Now comes the new part - we create a tracking experiment and set it in the evaluator

In [None]:
experiment = ClearMLExperiment(projectName="Demos", taskName="notebook_experiment")
supervisedEvaluator.setTrackedExperiment(experiment)

As simple as that! Whenever we perform an evaluation, the results will be tracked. Depending on
the backend and the particular implementation of the experiment, the code and other information
like images will get tracked as well. We will demonstrated the tracking of the evaluation of a dbscan.

In [None]:
boundedDbscan = SKLearnCoordinateClustering(DBSCAN(eps=150, min_samples=20), minClusterSize=100)
supervisedEvaluator.computeMetrics(boundedDbscan)

In [None]:
# plots are tracked automatically on creation.
# Note that one should use fig.show instead of plt.show

fig, ax = plt.subplots(figsize=[6, 8])
ax.set_title("Sample Ground Truth clusters")
groundTruthClusters.plot(includeNoise=False, markersize=0.2, cmap="plasma", ax=ax)
fig.show()

In [None]:
fig, ax = plt.subplots(figsize=[6, 8])
ax.set_title("Predicted clusters")
boundedDbscan.plot(includeNoise=False, markersize=0.2, cmap="plasma", ax=ax, figsize=10)
fig.show()


In [None]:
# We can also add the summaries df to the experiment through explicit tracking

logger  = supervisedEvaluator.trackedExperiment.logger

logger.report_table(title="Clusters Summaries", series="pandas DataFrame", iteration=0,
                    table_plot=boundedDbscan.summaryDF().sort_values("numMembers"))

The same mechanism works in the hyperopts module. The experiment can be set for GridSearch
or simulated annealing. One can also set the experiment in the evaluator that is passed to
the hyperopt objects and use that one for tracking instead. Here an example


In [None]:
# because of how trains works and because we are using it in jupyter, we need to manually close the existing task
# even though the docu says, with reuse_last_task_id=False a new task would be created...
# this step is unnecessary if one has one experiment per script execution
# we also unset the tracked experiment in the evaluator and prepare a new one for the grid search

supervisedEvaluator.trackedExperiment.task.close()
supervisedEvaluator.unsetTrackedExperiment()

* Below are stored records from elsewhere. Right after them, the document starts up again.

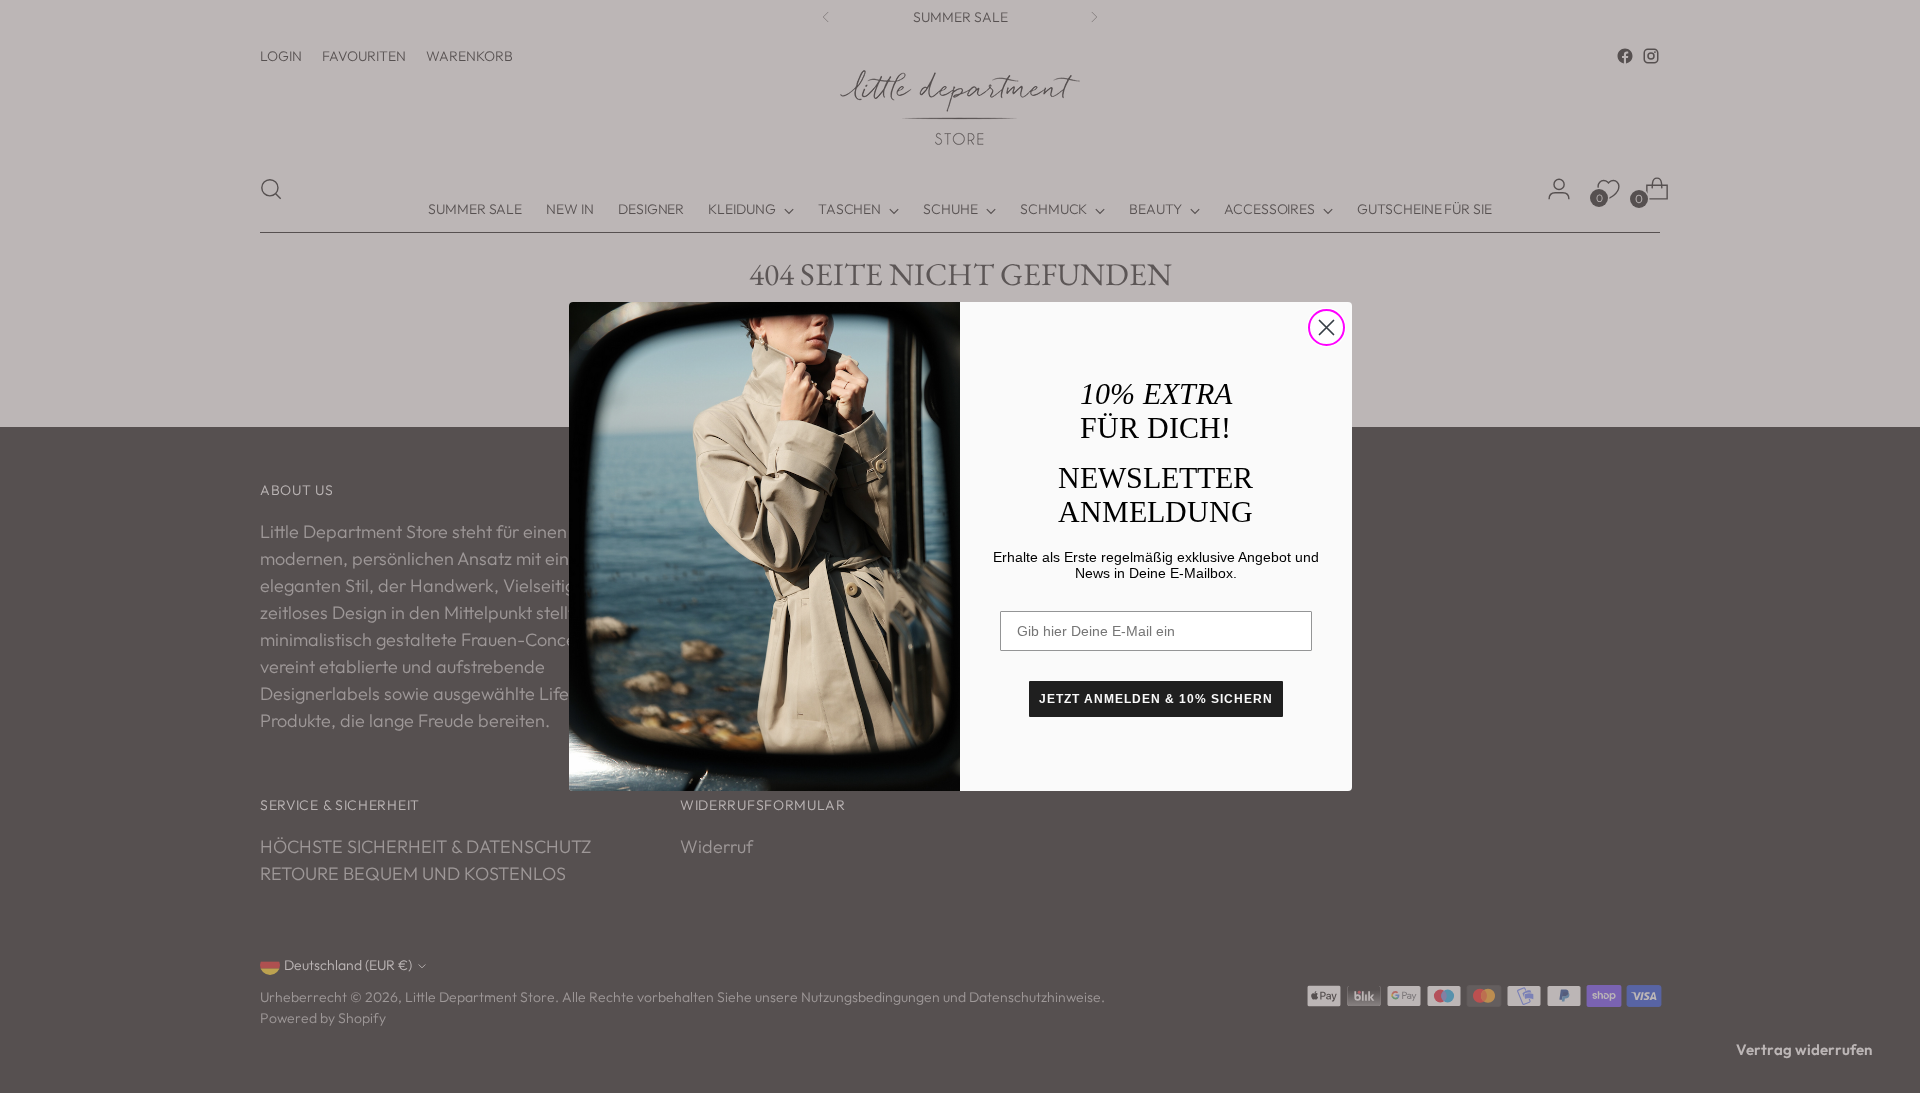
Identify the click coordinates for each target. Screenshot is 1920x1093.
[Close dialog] (1326, 327)
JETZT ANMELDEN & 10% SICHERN (1156, 699)
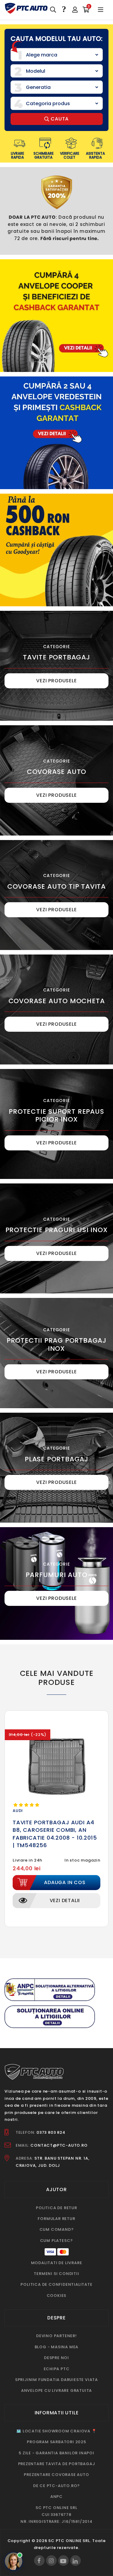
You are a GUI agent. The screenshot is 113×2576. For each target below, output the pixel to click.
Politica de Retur (56, 2208)
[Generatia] (57, 87)
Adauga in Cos (64, 1882)
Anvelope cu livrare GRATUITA (56, 2390)
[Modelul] (57, 71)
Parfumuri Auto (56, 1574)
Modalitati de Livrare (56, 2263)
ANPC (56, 2496)
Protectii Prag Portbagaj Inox (56, 1344)
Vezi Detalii (65, 1900)
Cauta (59, 118)
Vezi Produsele (56, 680)
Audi (18, 1810)
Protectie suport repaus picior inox (56, 1115)
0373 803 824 (50, 2132)
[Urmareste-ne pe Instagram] (51, 2560)
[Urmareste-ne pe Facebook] (39, 2560)
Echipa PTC (57, 2369)
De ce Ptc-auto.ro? (56, 2486)
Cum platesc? (56, 2240)
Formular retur (56, 2218)
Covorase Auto (56, 771)
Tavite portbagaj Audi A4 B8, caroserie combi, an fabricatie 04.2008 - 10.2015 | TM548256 (55, 1834)
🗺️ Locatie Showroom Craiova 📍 (56, 2431)
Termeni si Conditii (56, 2273)
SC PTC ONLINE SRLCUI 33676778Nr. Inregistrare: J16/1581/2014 (56, 2515)
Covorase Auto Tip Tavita (56, 886)
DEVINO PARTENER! (56, 2336)
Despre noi (56, 2358)
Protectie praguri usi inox (56, 1230)
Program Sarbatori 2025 (56, 2442)
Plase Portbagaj (56, 1459)
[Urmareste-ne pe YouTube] (63, 2560)
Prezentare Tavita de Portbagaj (56, 2464)
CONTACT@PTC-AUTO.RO (58, 2145)
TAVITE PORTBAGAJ (56, 657)
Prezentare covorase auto (56, 2474)
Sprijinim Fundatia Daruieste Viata (56, 2380)
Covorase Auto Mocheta (56, 1001)
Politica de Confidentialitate (56, 2284)
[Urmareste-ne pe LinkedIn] (75, 2560)
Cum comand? (56, 2229)
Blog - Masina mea (57, 2347)
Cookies (57, 2295)
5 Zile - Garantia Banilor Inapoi (56, 2453)
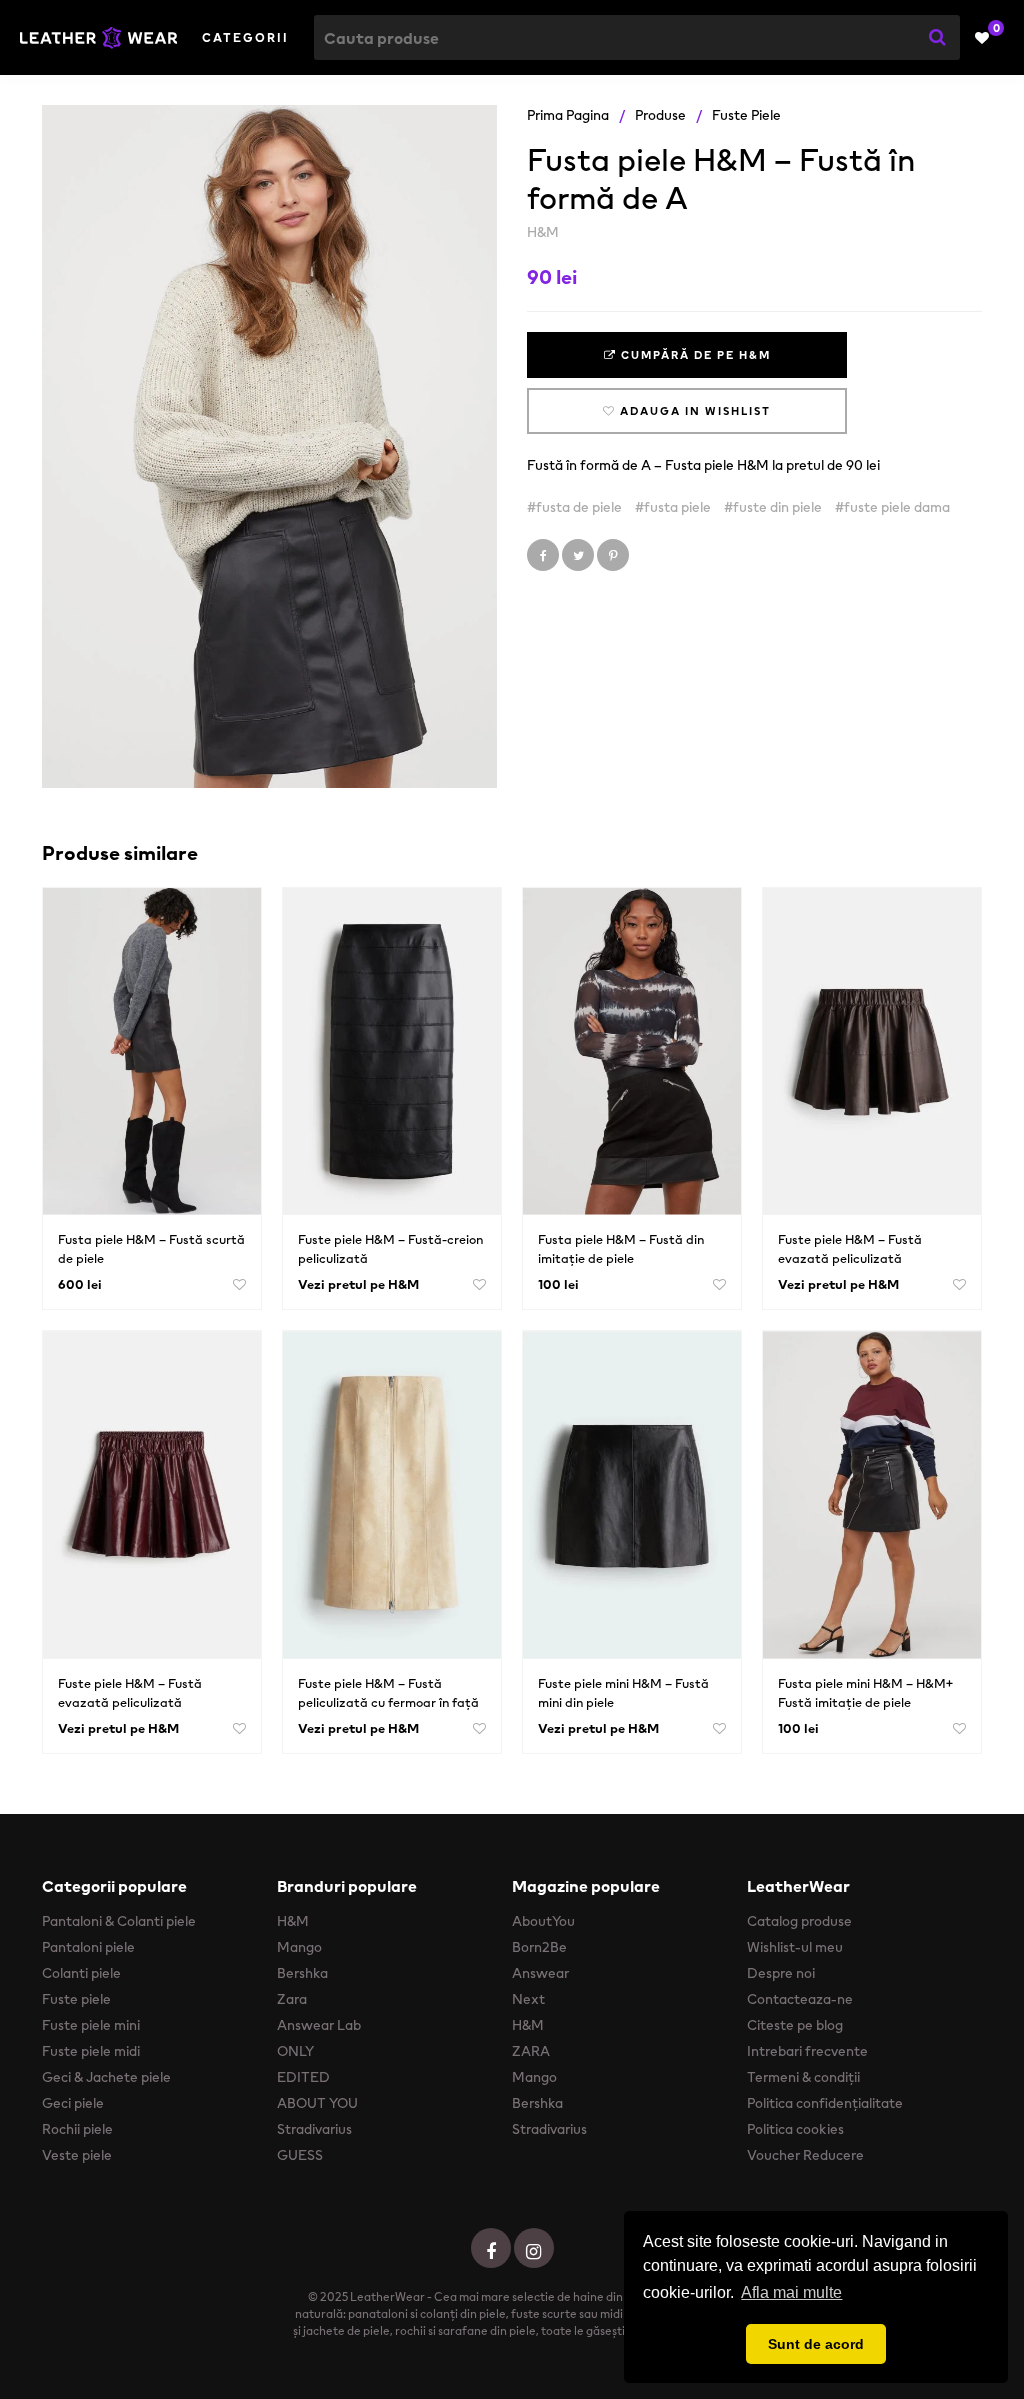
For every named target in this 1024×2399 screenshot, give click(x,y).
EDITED (303, 2077)
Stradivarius (314, 2129)
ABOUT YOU (317, 2103)
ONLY (295, 2051)
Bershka (302, 1973)
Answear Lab (319, 2025)
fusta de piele (579, 507)
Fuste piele (746, 115)
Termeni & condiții (803, 2077)
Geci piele (73, 2103)
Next (528, 1999)
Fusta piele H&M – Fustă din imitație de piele (621, 1249)
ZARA (531, 2051)
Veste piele (77, 2155)
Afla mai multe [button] (791, 2292)
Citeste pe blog (795, 2025)
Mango (299, 1947)
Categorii (245, 37)
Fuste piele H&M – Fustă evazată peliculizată (850, 1249)
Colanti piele (81, 1973)
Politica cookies (795, 2129)
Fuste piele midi (91, 2051)
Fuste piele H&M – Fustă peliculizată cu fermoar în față (388, 1693)
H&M (543, 232)
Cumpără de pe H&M (694, 355)
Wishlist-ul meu (795, 1947)
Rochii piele (77, 2129)
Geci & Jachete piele (106, 2077)
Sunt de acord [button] (816, 2344)
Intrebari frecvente (807, 2051)
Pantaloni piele (88, 1947)
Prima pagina (568, 115)
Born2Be (539, 1947)
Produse (660, 115)
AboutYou (543, 1921)
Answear (540, 1973)
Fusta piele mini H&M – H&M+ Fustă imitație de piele (865, 1693)
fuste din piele (777, 507)
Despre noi (781, 1973)
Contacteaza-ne (800, 1999)
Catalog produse (799, 1921)
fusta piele (677, 507)
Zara (292, 1999)
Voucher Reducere (805, 2155)
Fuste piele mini (91, 2025)
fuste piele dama (897, 507)
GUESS (300, 2155)
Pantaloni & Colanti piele (119, 1921)
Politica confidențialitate (825, 2103)
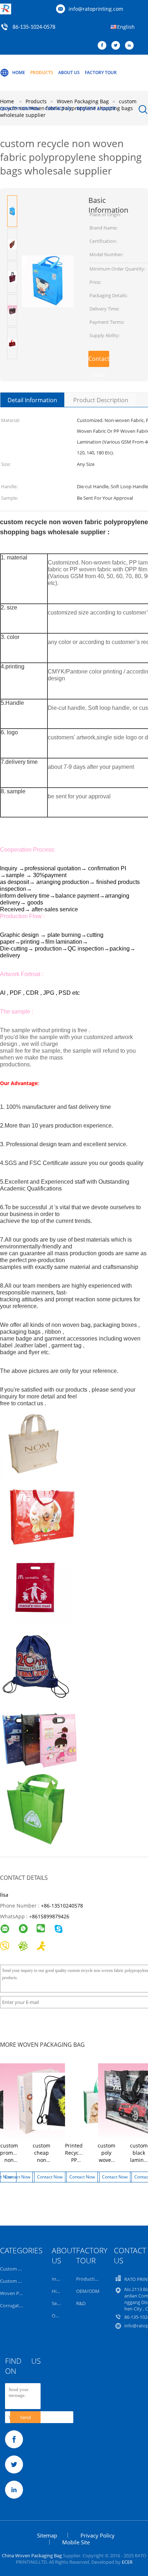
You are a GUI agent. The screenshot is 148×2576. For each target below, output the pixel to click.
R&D (80, 2303)
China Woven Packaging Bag (32, 2555)
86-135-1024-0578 (34, 27)
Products (41, 72)
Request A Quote (96, 108)
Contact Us (58, 108)
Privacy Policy (97, 2535)
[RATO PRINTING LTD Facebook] (103, 46)
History (60, 2291)
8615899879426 (50, 1916)
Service (59, 2303)
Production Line (93, 2279)
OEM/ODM (88, 2291)
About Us (69, 72)
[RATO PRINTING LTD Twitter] (117, 46)
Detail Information (32, 400)
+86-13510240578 (62, 1905)
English (126, 26)
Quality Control (20, 108)
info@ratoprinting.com (96, 8)
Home (18, 72)
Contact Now (98, 361)
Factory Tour (101, 72)
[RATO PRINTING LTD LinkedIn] (131, 46)
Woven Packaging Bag (23, 2293)
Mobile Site (76, 2542)
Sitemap (47, 2535)
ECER (127, 2562)
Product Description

def dbscanFactory(**kwargs):
    return SKLearnCoordinateClustering(DBSCAN(**kwargs), minClusterSize=100)

parameterOptions = {
    "min_samples": [10, 20],
    "eps": [50, 150]
}

dbscanGridSearch = GridSearch(dbscanFactory, parameterOptions,
                              csvResultsPath=os.path.join(c.temp, "dbscanGridSearchCsv"))
gridExperiment = ClearMLExperiment(projectName="Demos", taskName="notebook_grid_search")
dbscanGridSearch.setTrackedExperiment(gridExperiment)

In [None]:
searchResults = dbscanGridSearch.run(supervisedEvaluator, sortColumnName="numClusters")

In [None]:
# unfortunately, the trains experiment interface is at conflict with the grid search
# the most pragmatic solution is to simply attach the dataframe to the experiment and to use it for further evaluation

dbscanGridSearch.trackedExperiment.logger.report_table(title="Results", series="pandas DataFrame", iteration=0,
                    table_plot=searchResults)